A district government in Northwest China's Shaanxi Province came under fire after a newspaper reported that it penalized a street cleaner more than a third of her monthly salary, charging one yuan ($0.15) for each cigarette butt she failed to collect. 

A sanitation worker, surnamed Zhang working in Yuhuazhai subdistrict, Xi'an, capital of Shaanxi Province, was fined more than 900 yuan ($135) of her total monthly salary of only about 2600 yuan ($390), according to Shaanxi-based newspaper Chinese Business View.

Twenty other sanitation workers in the subdistrict were also fined varying amounts for this offense, as their performance evaluation standard assigned a fine of one yuan for each cigarette butt found on the street in the area where each cleaner is assigned, according to the report.

"If someone comes [behind me] and leaves a cigarette butt on the ground, I will be fined," said the helpless Zhang in her fifties. 

"No matter how fast I clean, there is no way I can handle  smokers' unending littering," Zhang told the Chinese Business View.

The city cleaners were also working overload because the local sanitation department "could not recruit enough people," an unnamed staff member at the Yuhuazhai subdistrict office told the newspaper.

Xi'an is known for its high sanitation standards.
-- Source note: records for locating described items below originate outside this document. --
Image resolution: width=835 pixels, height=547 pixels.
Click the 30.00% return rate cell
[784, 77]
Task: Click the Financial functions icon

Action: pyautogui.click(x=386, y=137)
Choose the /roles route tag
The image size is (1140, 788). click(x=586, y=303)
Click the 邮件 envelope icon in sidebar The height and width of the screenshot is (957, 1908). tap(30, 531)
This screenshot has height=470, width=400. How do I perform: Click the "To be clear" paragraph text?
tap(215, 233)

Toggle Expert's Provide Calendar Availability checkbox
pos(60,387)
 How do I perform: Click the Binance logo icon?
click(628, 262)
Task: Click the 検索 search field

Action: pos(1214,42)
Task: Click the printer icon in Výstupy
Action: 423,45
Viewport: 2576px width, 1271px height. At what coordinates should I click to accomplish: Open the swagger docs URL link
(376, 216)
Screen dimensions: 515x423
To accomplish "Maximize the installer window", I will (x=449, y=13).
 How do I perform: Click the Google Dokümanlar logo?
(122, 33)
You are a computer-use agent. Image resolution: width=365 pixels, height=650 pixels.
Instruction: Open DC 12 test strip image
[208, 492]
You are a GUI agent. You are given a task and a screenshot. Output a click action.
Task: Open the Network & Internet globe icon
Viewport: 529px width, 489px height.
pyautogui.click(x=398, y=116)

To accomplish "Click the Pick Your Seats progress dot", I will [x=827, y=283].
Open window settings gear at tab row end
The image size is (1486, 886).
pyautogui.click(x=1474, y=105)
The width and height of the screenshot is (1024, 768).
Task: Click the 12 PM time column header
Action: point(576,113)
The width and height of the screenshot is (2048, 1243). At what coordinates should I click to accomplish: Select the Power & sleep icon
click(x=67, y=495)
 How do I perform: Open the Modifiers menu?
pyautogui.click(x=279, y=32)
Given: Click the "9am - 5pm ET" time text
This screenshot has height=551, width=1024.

It has allowed no more than five grams of dust per square meter on city street since 2017, and "most of the city is up to code," according to local sanitation officials, reported Beijing Youth Daily on May 16.

The Yuhuazhai subdistrict government has suspended its personnel performance evaluation standard and plans to revise it. 

Moreover, salary deduction caused by cigarette butt problems is prohibited, said the local authorities in a statement.